Манфред, найдя наконец логику в происходящем, обрел некое подобие душевного покоя. Обеспечение.

Координатор перестраховался, не сказав ему об этом. Не важно.

Первый закон обеспечения — веди как можно более активную работу.

Изображай из себя центр операции. Ты можешь действовать правильно или неправильно, или постоянно идти на грани фола, или быть в высшей степени паинькой. Не важно. Главное, ты должен быть очень активным и как можно более заметным, стянув на себя побольше агентов противостоящих тебе спецслужб.

Ну, с такими артистами, как Фритц, Николь и Фромм, сделать это будет не так уж и сложно.
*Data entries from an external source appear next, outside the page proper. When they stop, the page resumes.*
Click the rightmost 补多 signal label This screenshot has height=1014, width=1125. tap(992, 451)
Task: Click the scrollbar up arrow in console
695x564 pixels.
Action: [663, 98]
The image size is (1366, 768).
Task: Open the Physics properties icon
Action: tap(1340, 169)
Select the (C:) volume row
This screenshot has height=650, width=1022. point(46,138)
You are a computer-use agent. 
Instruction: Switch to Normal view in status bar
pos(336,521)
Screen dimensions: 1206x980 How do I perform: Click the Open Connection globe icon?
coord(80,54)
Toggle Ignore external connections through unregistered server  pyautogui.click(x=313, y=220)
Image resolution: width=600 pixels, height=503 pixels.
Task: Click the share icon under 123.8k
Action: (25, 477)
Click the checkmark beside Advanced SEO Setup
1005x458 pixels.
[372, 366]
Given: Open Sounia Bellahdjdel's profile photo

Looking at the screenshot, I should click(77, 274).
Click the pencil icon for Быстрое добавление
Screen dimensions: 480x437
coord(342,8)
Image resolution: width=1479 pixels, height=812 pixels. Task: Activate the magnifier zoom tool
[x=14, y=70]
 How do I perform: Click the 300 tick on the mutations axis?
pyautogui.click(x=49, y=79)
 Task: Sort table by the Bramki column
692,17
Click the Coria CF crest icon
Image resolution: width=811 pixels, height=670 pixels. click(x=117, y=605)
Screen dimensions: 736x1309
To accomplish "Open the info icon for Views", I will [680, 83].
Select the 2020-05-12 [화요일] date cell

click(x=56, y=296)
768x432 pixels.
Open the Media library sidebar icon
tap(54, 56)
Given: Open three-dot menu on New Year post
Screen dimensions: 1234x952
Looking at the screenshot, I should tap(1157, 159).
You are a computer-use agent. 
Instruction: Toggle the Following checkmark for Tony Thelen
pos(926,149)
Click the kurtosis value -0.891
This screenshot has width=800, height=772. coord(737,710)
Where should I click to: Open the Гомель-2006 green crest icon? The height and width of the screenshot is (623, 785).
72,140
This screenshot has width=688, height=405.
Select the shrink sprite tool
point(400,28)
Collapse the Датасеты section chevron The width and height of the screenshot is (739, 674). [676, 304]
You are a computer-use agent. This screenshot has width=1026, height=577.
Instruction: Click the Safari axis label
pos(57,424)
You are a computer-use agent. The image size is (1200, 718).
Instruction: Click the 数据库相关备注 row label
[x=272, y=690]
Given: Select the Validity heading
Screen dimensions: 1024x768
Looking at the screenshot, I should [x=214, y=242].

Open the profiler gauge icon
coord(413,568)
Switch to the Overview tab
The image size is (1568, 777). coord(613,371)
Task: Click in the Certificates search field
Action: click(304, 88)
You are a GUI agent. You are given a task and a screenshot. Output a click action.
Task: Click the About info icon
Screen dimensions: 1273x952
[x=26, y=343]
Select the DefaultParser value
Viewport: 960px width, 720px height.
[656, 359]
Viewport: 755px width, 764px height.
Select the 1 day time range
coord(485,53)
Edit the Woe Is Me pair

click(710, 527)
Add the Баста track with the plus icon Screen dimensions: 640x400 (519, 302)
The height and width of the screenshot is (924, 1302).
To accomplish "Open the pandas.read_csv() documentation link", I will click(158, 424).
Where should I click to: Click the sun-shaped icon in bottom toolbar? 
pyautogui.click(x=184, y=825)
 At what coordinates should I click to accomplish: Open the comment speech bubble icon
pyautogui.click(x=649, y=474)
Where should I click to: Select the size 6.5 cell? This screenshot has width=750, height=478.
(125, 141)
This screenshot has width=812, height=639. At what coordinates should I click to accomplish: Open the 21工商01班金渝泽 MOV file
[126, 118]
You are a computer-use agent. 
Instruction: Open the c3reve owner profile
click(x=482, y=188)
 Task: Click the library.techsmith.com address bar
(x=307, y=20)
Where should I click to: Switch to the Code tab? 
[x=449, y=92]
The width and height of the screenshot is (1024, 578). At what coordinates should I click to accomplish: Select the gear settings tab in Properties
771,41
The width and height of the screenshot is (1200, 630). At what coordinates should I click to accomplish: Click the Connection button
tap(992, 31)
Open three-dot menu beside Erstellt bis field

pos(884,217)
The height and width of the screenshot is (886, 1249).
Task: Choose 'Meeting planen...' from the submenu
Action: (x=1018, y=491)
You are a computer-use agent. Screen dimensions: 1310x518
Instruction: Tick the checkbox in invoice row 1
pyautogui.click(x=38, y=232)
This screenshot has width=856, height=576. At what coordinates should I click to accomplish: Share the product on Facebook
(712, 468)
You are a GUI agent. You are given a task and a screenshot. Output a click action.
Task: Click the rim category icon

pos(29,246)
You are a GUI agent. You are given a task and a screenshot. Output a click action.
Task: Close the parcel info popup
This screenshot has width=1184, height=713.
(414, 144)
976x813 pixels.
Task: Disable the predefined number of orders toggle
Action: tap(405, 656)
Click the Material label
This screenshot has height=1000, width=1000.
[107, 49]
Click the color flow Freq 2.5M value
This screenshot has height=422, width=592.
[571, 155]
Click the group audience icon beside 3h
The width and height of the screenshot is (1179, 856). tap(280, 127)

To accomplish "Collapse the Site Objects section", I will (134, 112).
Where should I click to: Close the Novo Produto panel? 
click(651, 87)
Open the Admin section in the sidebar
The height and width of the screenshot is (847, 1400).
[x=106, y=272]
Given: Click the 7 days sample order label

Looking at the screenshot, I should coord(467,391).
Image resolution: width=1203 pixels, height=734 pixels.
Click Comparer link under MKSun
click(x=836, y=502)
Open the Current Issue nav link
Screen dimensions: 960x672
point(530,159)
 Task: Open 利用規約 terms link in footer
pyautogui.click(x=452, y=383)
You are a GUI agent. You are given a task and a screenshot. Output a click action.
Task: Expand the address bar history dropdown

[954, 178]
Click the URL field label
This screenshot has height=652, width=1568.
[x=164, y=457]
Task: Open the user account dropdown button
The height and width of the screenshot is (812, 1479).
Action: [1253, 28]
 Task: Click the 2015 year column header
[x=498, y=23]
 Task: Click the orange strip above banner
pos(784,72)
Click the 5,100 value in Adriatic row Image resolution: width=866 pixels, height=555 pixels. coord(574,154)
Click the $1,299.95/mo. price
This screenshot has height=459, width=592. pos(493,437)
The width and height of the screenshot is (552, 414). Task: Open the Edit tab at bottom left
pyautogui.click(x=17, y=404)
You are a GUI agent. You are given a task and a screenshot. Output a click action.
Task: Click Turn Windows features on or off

Манфред решил оставить в Москве Ганса Николя с поручением каждый день бомбардировать КГБ и МО СССР мелкими, но логичными официальными запросами на бланках КРВТ комисии, полномочного органа ООН. Фритца он отправит в Брест, при помощи этого хитро крученного Татаринова копаться в журнале движения поездов. А он сам, вместе с Фроммом, запросив еще одного кагэбешника сопровождающего, будет наобум, без всякой системы искать ядерную электронику по всему Советскому Союзу. И делать при этом умное загадочное лицо, стягивая на себя максимальное внимание агентов КГБ.

Манфред облокотился на спинку стула и улыбнулся, наблюдая, как, покончив с едой, Фромм присасывается к носику чайника и быстро ополовинивает его.

— Ну, теперь говори, что случилось, Хорст?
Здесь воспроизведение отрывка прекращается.